RMLio / rmlmapper-java

The RMLMapper executes RML rules to generate high quality Linked Data from multiple originally (semi-)structured data sources
http://rml.io
MIT License
156 stars 61 forks source link

Prefixes not used and full IRI displayed in generated data #233

Open nicolastoira opened 7 months ago

nicolastoira commented 7 months ago

I'm converting JSON files to turtle files with the RMLMapper. In my mapping file I have a long list of prefixes that should be used when the output data is generated. In general this works fine and the generated data is displaying the IRIs with the prefixing applied. Nevertheless, there are some cases where the prefix is not used and the full IRI is reported in the generated data. I was therefore wondering if there is some intrinsic logic that rejects some prefixes compared to others.
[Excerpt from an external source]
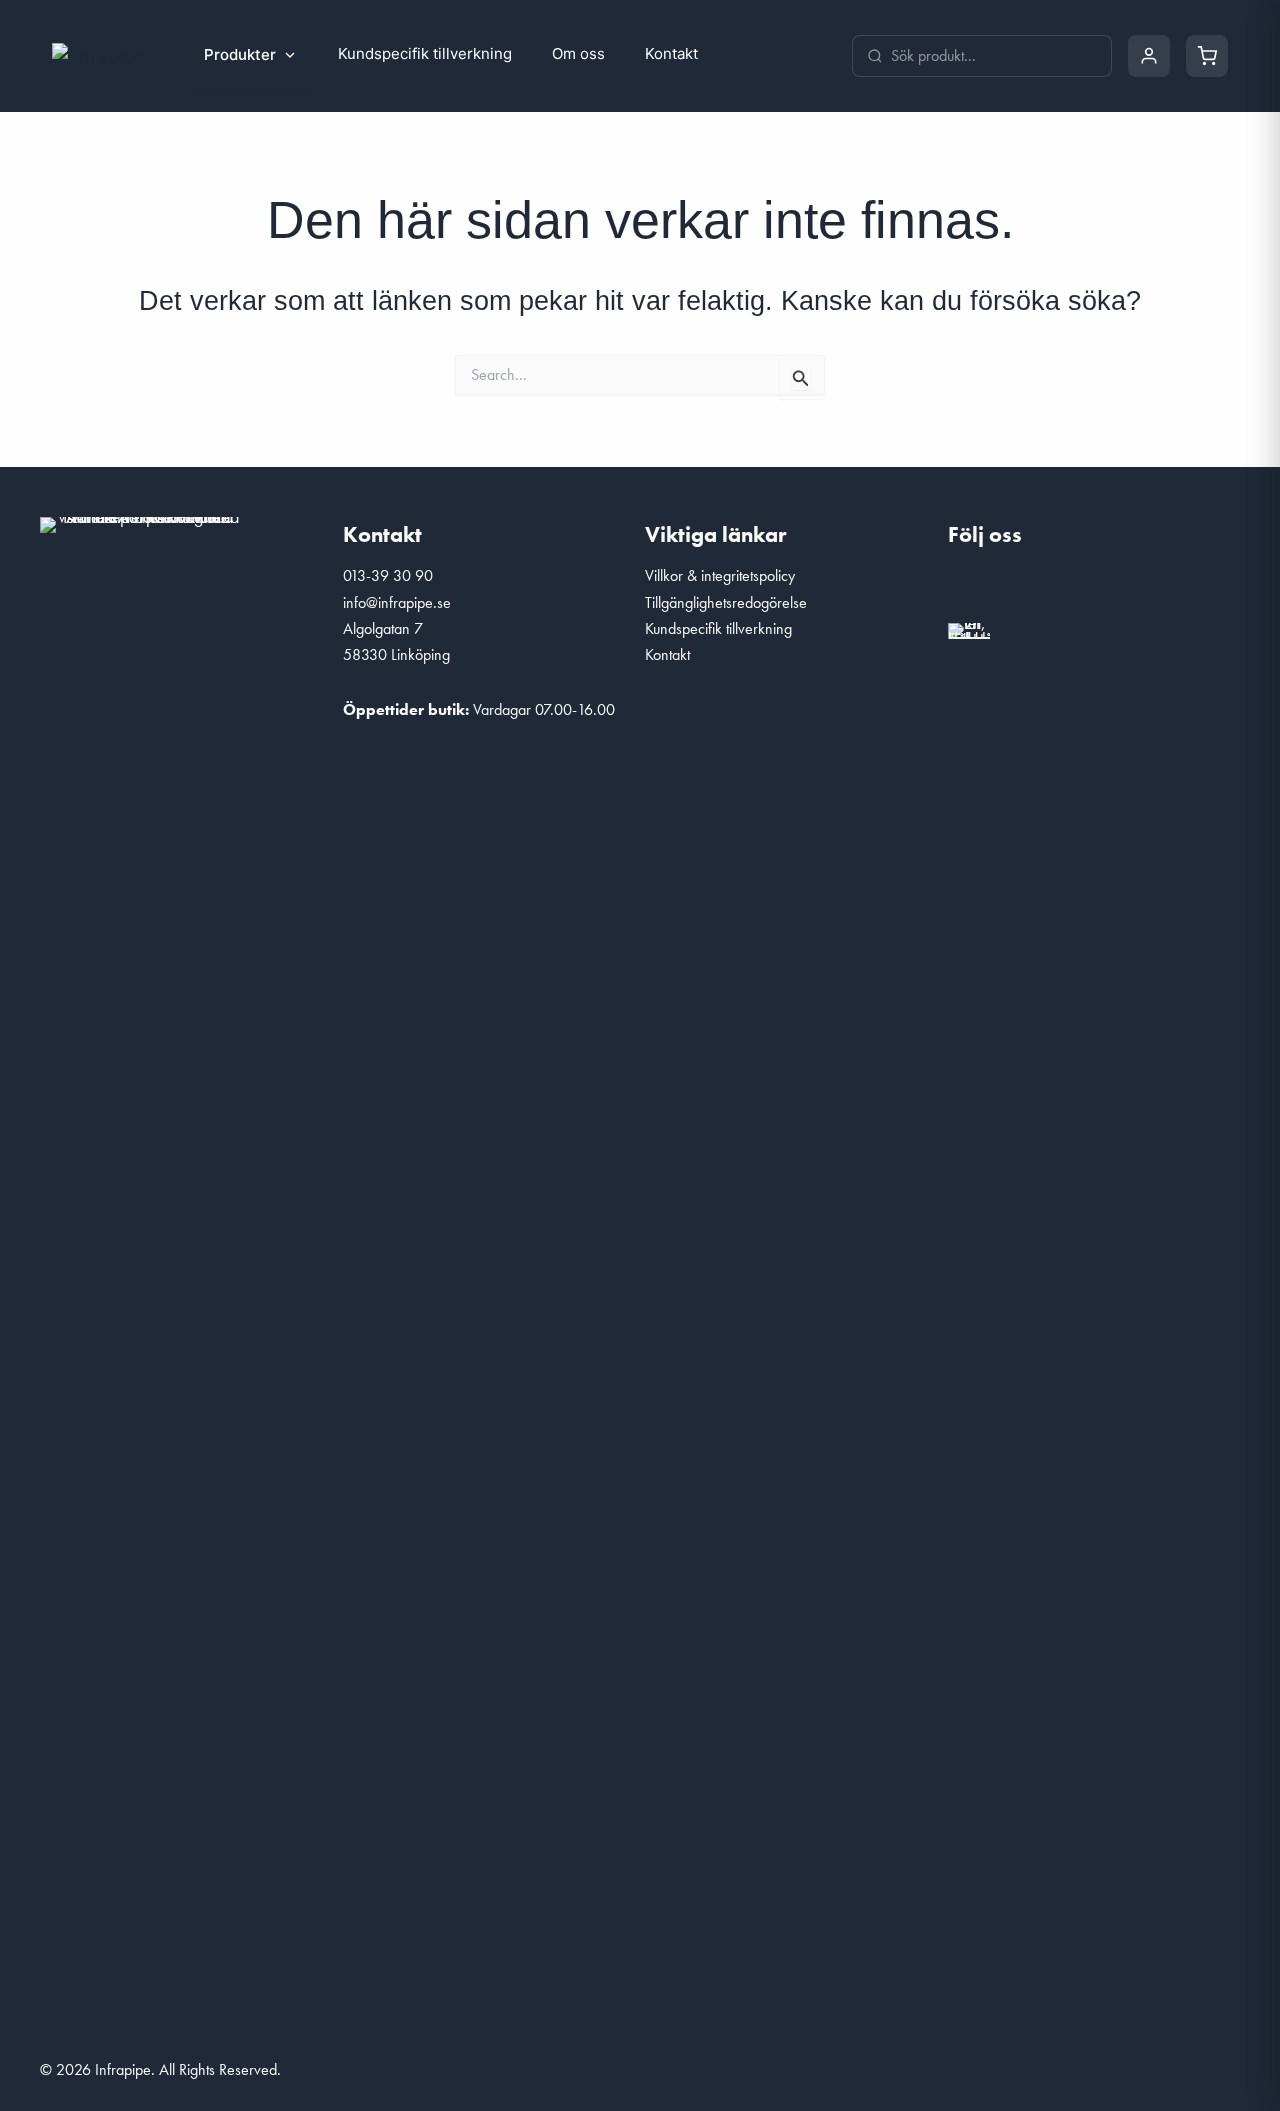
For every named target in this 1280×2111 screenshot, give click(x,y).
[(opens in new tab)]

For example I have the following prefixes. The first one is correctly replaced while the second is not:

@prefix snomed: <http://snomed.info/id/> .
@prefix obi: <http://purl.obolibrary.org/obo/OBI_> .

Test data:

{
    "content": {
        "sphn:Assay": [
            {
                "sphn:hasCode": {
                    "termid": "OBI-0002188",
                    "iri": "http://purl.obolibrary.org/obo/OBI_0002188",
                    "sourceConceptID": "9a9e4310-8fb8-4bab-a875-4cd37cbd7025"
                }
            },
            {
                "sphn:hasCode": {
                    "termid": "SNOMED-CT-1149430001",
                    "iri": "http://snomed.info/id/1149430001",
                    "sourceConceptID": "9a9e4310-8fb8-4bab-a875-4cd37cbd7025"
                }
            }
        ]
    }
}

Generated data:

resource:PROVIDER-sphn-Assay-9a9e4310-8fb8-4bab-a875-4cd37cbd7025-sphn-Code-OBI-0002188
  a <http://purl.obolibrary.org/obo/OBI_0002188> .
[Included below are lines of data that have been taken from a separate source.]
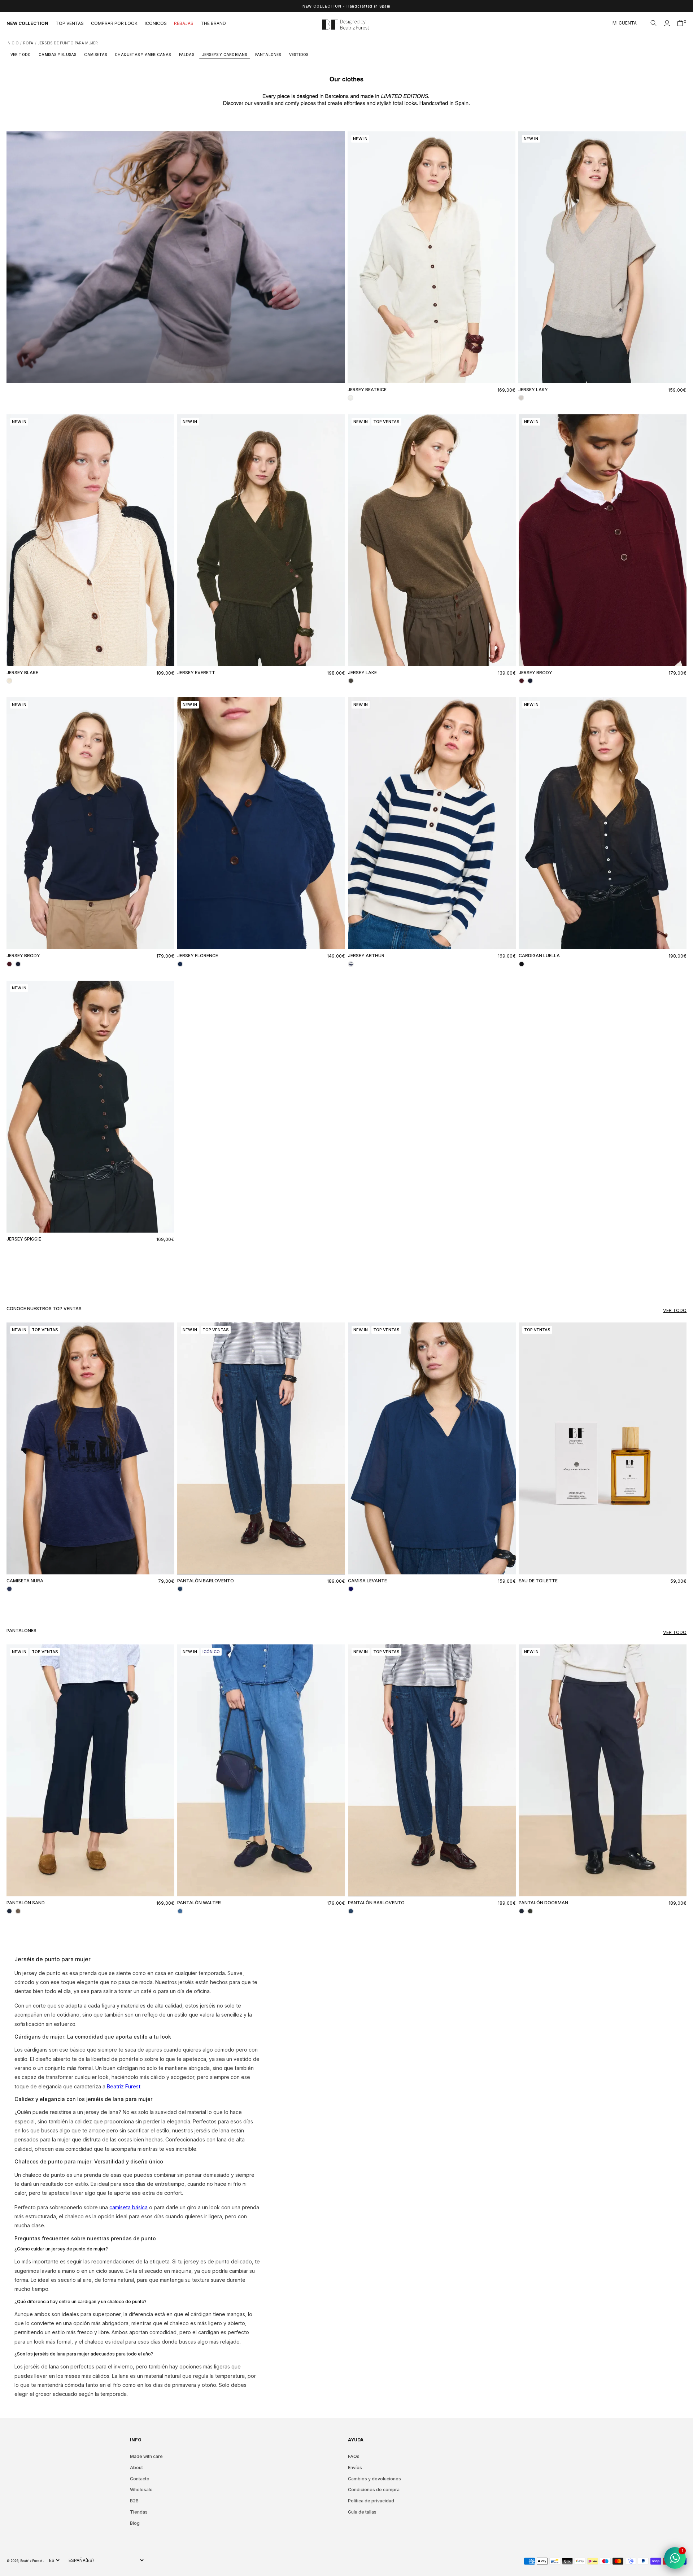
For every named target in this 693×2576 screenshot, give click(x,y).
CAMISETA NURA (24, 1580)
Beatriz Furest (31, 2561)
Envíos (355, 2467)
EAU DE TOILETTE (538, 1580)
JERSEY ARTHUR (366, 955)
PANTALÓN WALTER (199, 1902)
resource:PROVIDER-sphn-Assay-9a9e4310-8fb8-4bab-a875-4cd37cbd7025-sphn-Code-SNOMED-CT-1149430001
  a snomed:1149430001 .

The mapping RML logic is the following:

:sphnAssay_sphnhasCode_rangesphnTerminology a rr:TriplesMap ;
    rml:logicalSource [ rml:iterator "$.content.sphn:Assay[*].sphn:hasCode" ;
            rml:referenceFormulation ql:JSONPath ;
            rml:source "patient_data_input.json" ] ;
    rr:predicateObjectMap [ rr:objectMap [ rml:reference "iri" ;
                    rr:termType rr:IRI ] ;
            rr:predicate rdf:type ] ;
    rr:subjectMap [ rr:template "resource:PROVIDER-sphn-Assay-{sourceConceptID}-sphn-Code-{termid}" ] .

As you can see, even if the prefix is defined in the RML mapping file, we get <http://purl.obolibrary.org/obo/OBI_0002188> while the expected result should be obi:0002188. If I modify the prefix to something like this @prefix obi: <http://purl.obolibrary.org/obo/OBI/> . and change the input data to "iri": "http://purl.obolibrary.org/obo/OBI/0002188" it works as expected.

Do you see any issues with the prefix definition or is there any logic in the RML mapper that blocks the correct replacement of the namespace prefix? Thank you.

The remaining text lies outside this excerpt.